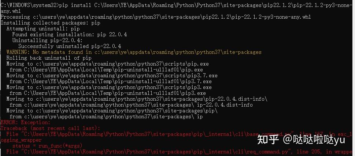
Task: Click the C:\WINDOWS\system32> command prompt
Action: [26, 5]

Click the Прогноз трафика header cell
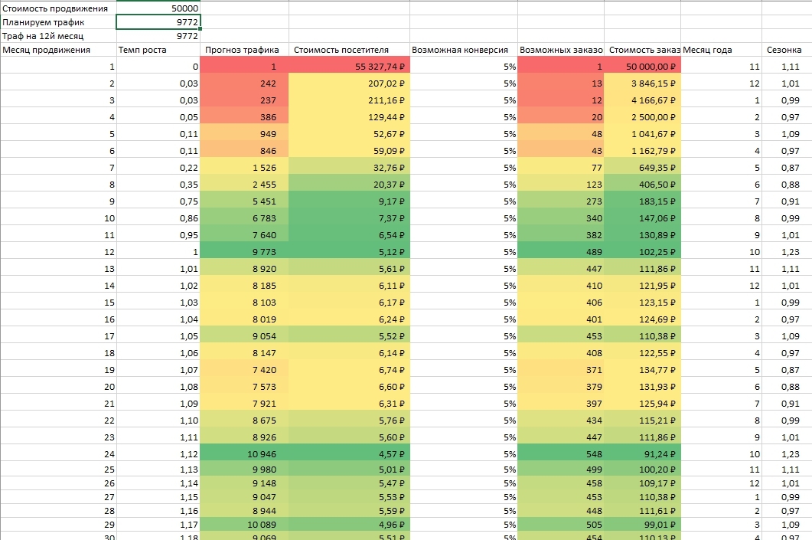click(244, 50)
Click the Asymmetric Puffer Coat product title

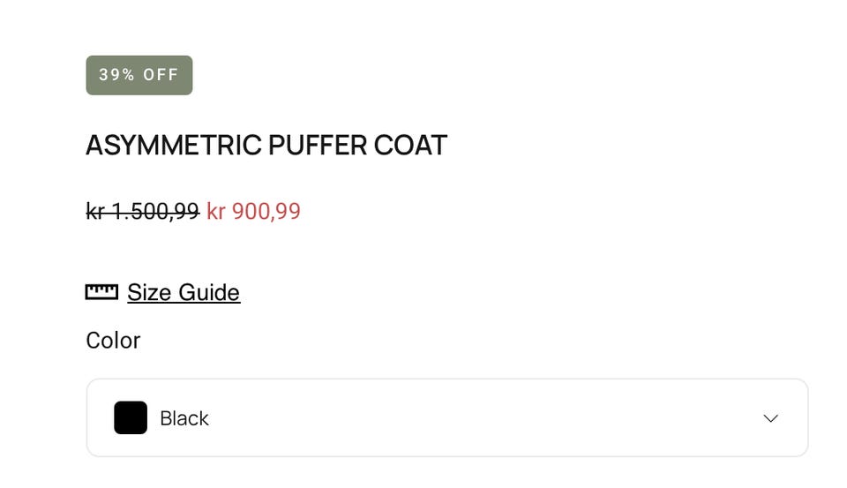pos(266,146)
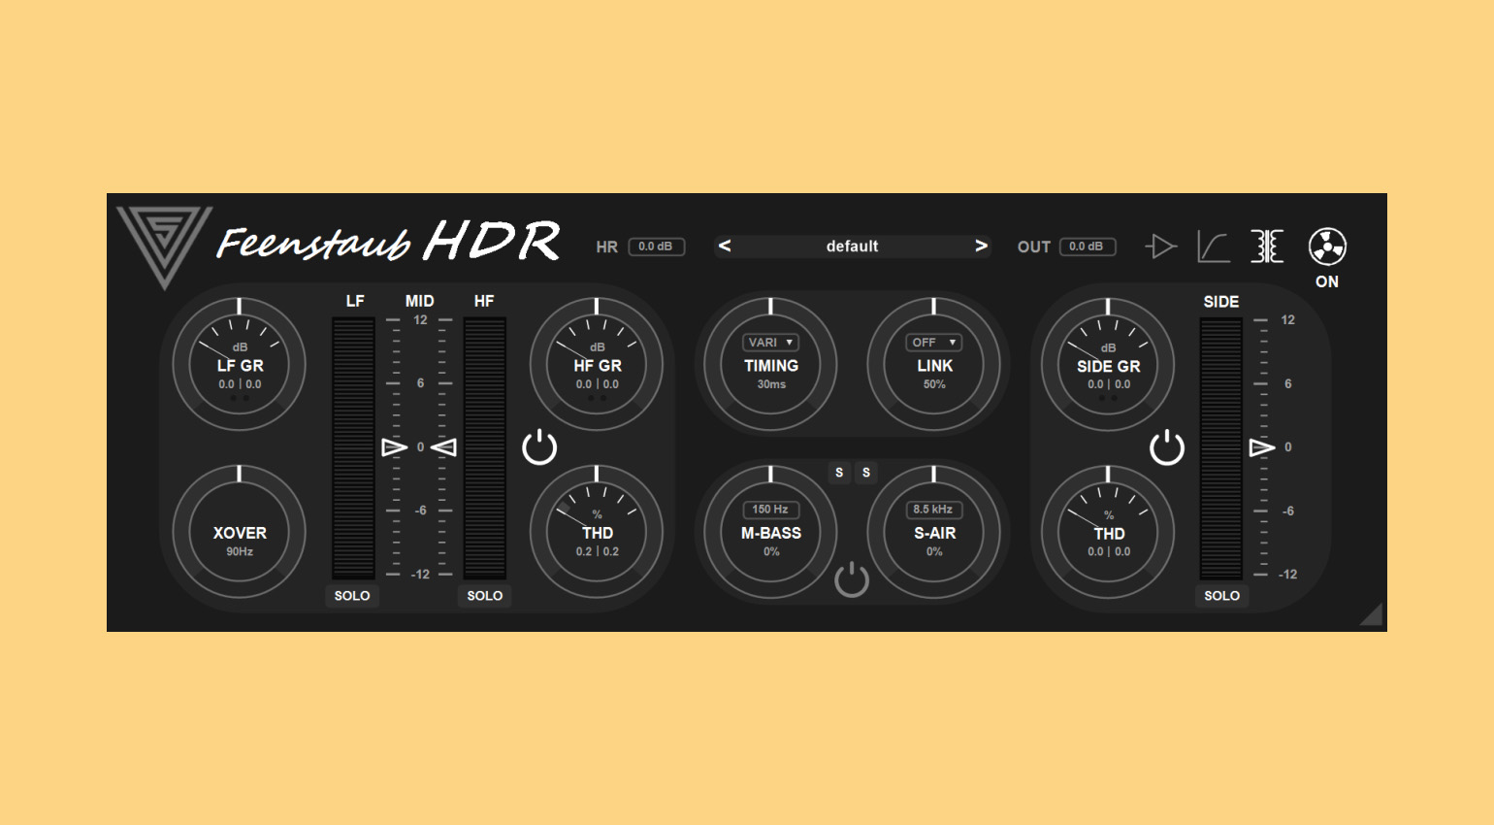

**Assignment**. Give back, word for word, the lines from the line that contains "Click the Прогноз трафика header cell" through the last line of the records, with no pictures and nothing else.

**Task response**.
Click the Прогноз трафика header cell
click(244, 50)
Click the Asymmetric Puffer Coat product title

pos(266,146)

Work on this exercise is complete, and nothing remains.